Perimenopause can be a confusing and stressful time for many women because it can feel like mood changes, sleep problems, hot flashes and irritability, and memory issues or brain fog are dismissed by doctors. It can feel like there are few solutions. Thankfully, now more than ever, you can do many things to ease symptoms and make this transition more comfortable and even positive for many women.

What is Perimenopause?

Perimenopause is the time frame between the usual reproductive years with regular monthly periods and ovulation and menopause. Menopause is reached after you have had no period for 12 months, and estrogen decreases, and you can no longer become pregnant. The average age for this is around 51 years old, but perimenopause usually starts in the mid-40s. Many women feel like something or someone has taken over their personality because the symptoms can be profound and dramatically impact their quality of life.

Signs & Symptoms of Perimenopause

Symptoms can affect how you feel during the day as well as how you sleep. It can also affect how sensitive you are to stress, physical stress, and emotional and mental stressors. Many women also find it can affect cognition or thinking.
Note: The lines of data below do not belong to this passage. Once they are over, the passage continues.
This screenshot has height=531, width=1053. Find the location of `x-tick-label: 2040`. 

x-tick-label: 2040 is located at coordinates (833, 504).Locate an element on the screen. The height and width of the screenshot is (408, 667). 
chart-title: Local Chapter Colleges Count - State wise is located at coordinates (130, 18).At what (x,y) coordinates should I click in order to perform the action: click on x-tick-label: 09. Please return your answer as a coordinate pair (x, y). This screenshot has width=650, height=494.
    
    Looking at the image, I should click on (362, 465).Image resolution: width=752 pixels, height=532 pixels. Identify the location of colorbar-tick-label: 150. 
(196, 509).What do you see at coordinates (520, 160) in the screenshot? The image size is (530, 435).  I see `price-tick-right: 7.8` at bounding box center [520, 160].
Here’s what you might notice or feel as you enter perimenopause:

  • Mood changes (depression, anxiety, irritability)
  • Low libido
  • Irregular menstrual cycles (shorter periods, longer cycles, etc.)
  • Hot flashes
  • Insomnia
  • Fatigue
  • Weight gain (often around the abdomen)
  • Hair loss
  • irregular periods that can become heavier or lighter depending on the person

The Resilience Medicine Philosophy in Perimenopause

Although the menopause transition is a normal and natural phase of life, it doesn’t mean that it is always easy or symptom-free. Many, if not most, women find they need at least some extra support to feel their best selves during this time. Often, what you need will change from early perimenopause till late as you approach menopause since hormones will change over time. For example, at the start, some symptoms may be from lower progesterone levels, and then as time progresses, estrogen levels fluctuate quite wildly at times before they settle at the lower post-menopausal baseline. Each of these phases can be treated slightly differently for the most benefit and relief from symptoms. Apart from body-identical HRT, which can play a role for many women, other things include:

  • a hormone balancing low GI diet personalized to your needs, cannabinoid therapy
  • using other herbal and natural supplements to ease symptoms and help with sleep
  • following a simple mind-body practice for a few minutes each day to help balance stress.

Many women may benefit significantly from HRT after discussing the benefit vs potential risks with their doctor. In general, body-identical hormones are now preferred if this option is chosen as part of your plan as they have fewer side effects and generally give better symptom control.